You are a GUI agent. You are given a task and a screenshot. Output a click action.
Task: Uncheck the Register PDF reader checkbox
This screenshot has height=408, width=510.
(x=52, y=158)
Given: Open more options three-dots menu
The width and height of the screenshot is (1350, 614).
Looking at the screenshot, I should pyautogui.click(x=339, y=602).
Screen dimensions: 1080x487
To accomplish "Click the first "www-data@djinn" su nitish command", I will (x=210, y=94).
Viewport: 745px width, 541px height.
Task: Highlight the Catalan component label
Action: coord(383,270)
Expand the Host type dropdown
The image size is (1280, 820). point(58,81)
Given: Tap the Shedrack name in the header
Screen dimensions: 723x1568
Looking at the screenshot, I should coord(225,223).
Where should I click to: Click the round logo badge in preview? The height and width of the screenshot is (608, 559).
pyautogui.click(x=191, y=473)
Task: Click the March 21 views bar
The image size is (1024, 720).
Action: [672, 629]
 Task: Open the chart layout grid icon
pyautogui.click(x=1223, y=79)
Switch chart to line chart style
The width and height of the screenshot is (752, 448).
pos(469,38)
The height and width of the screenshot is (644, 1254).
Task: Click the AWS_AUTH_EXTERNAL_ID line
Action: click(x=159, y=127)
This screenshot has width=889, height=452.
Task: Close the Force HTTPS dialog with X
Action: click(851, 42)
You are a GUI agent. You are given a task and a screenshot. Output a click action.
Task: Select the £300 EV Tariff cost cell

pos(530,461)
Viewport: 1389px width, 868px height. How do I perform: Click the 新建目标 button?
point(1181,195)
◇ ◇ ◇
**What is being asked:** All lines from the records above should be copied exactly.

**Exercise result:**
You are a GUI agent. You are given a task and a screenshot. Output a click action.
Task: Uncheck the Register PDF reader checkbox
This screenshot has height=408, width=510.
(x=52, y=158)
Given: Open more options three-dots menu
The width and height of the screenshot is (1350, 614).
Looking at the screenshot, I should pyautogui.click(x=339, y=602).
Screen dimensions: 1080x487
To accomplish "Click the first "www-data@djinn" su nitish command", I will (x=210, y=94).
Viewport: 745px width, 541px height.
Task: Highlight the Catalan component label
Action: coord(383,270)
Expand the Host type dropdown
The image size is (1280, 820). point(58,81)
Given: Tap the Shedrack name in the header
Screen dimensions: 723x1568
Looking at the screenshot, I should coord(225,223).
Where should I click to: Click the round logo badge in preview? The height and width of the screenshot is (608, 559).
pyautogui.click(x=191, y=473)
Task: Click the March 21 views bar
The image size is (1024, 720).
Action: [672, 629]
 Task: Open the chart layout grid icon
pyautogui.click(x=1223, y=79)
Switch chart to line chart style
The width and height of the screenshot is (752, 448).
pos(469,38)
The height and width of the screenshot is (644, 1254).
Task: Click the AWS_AUTH_EXTERNAL_ID line
Action: click(x=159, y=127)
This screenshot has width=889, height=452.
Task: Close the Force HTTPS dialog with X
Action: click(851, 42)
You are a GUI agent. You are given a task and a screenshot. Output a click action.
Task: Select the £300 EV Tariff cost cell

pos(530,461)
Viewport: 1389px width, 868px height. How do I perform: Click the 新建目标 button?
point(1181,195)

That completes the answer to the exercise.